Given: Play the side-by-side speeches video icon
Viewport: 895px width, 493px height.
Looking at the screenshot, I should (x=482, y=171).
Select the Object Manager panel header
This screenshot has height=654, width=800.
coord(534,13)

********

WHAT IS EXPECTED:
Using the material above, retype every line without altering it.

EXERCISE ANSWER:
Given: Play the side-by-side speeches video icon
Viewport: 895px width, 493px height.
Looking at the screenshot, I should (x=482, y=171).
Select the Object Manager panel header
This screenshot has height=654, width=800.
coord(534,13)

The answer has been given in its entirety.